Cybersecurity summit pays little attention to control system's security
Leading security experts and government officials met last week in Dallas at the EastWest Institute’s first annual Cyber Security summit. Unfortunately, little attention was paid to control system security despite the threat of increasing infrastructure attacks.
Homeland Security Newswire, May 13, 2010
"Despite threats of infrastructure attacks, scant attention was paid to control systems during a global security conference; the problem is safeguarding infrastructure's control systems against attackers is that such protection requires a different approach to securing PCs or networks; Windows-based security products will not help; says one expert: "All the devices that sense things -- temperature, pressure, flow, and things like that -- are not Windows, those are proprietary, real-time or embedded, and there's no security there"
The goal of the conference was to find common solutions to cybercrime and other online attacks, which respect no national boundaries. InformationWeek’s Mathew Schwartz writes that the first step, then, was to introduce policymakers and experts from around the world, to begin creating the relationships and transparency needed to make this happen. “How can you do partnerships with private industry, how can you do it with other governments when everything’s behind a veil of secrecy?” said White House Cybersecurity coordinator Howard Schmidt.

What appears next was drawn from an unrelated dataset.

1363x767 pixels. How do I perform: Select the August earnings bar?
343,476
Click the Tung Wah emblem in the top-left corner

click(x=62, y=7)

The next step, Schwartz notes, will be more challenging. “Breakthrough solutions will require the effective integration of technical, business, legal, defense and international policy competencies on a level that has not happened so far,” wrote attendee Ikram Sehgal, a defense and political analyst and EastWest board member, in the News, a Pakistani newspaper. “Nations are thinking too parochially about their online security to collaborate on crafting global cyber regulations.”
Top of the cybersecurity agenda for many governments: how to prevent “nightmare” infrastructure attacks against “electricity, power grids, transportation, airplanes, water supply, finance, the banking system [and] the health system,” said Patrick Pailloux, director general of the French Network and Information Security Agency. His biggest nightmare? “That we don’t have enough time to prepare us for the nightmares.”